- ACTIVITY:
Give back every line of the material below that has the string "Task".

+++ LISTED RECORDS +++

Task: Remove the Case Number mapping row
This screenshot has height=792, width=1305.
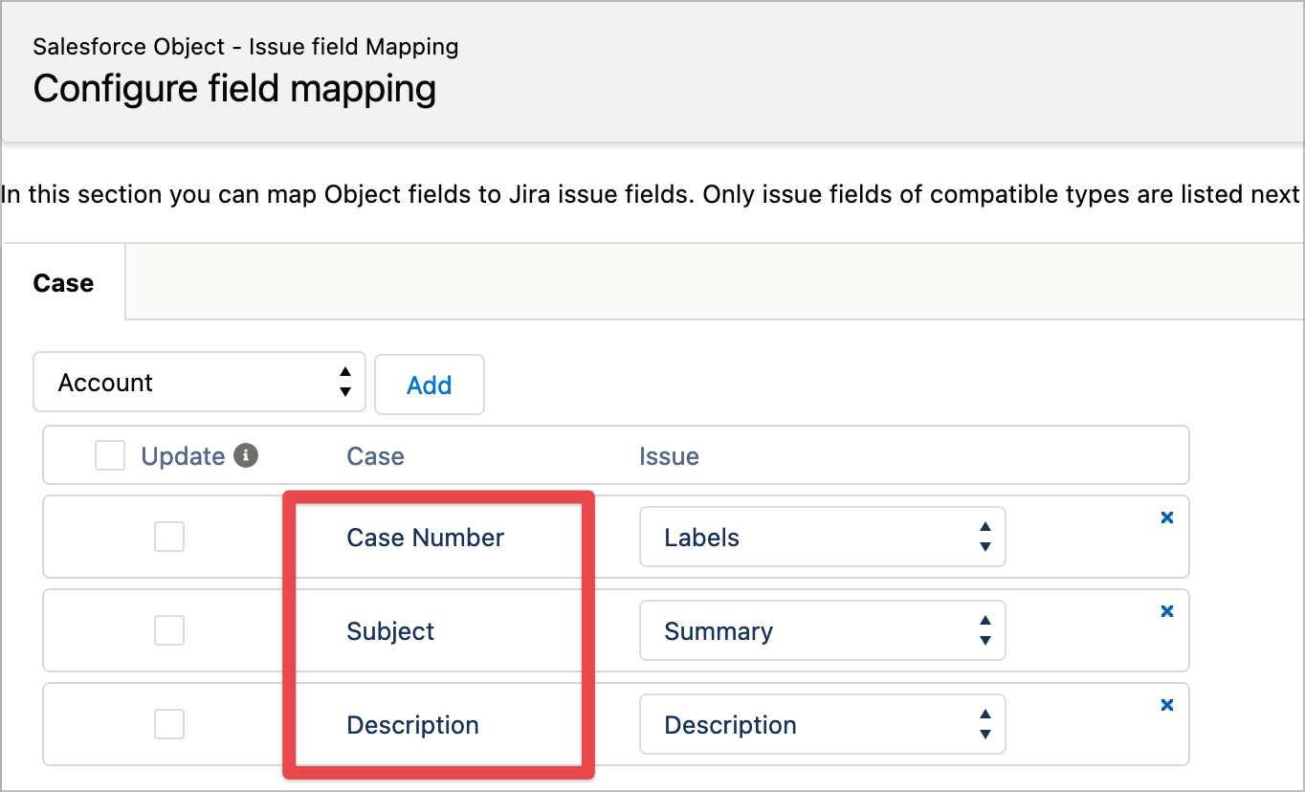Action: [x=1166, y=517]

+++
+++ LISTED RECORDS +++

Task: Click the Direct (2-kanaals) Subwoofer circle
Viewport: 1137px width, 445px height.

+++
+++ LISTED RECORDS +++

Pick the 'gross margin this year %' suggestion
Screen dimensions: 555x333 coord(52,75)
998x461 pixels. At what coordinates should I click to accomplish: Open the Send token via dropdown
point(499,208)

+++

- ANSWER SPACE:
Task: Remove the Case Number mapping row
Task: Click the Direct (2-kanaals) Subwoofer circle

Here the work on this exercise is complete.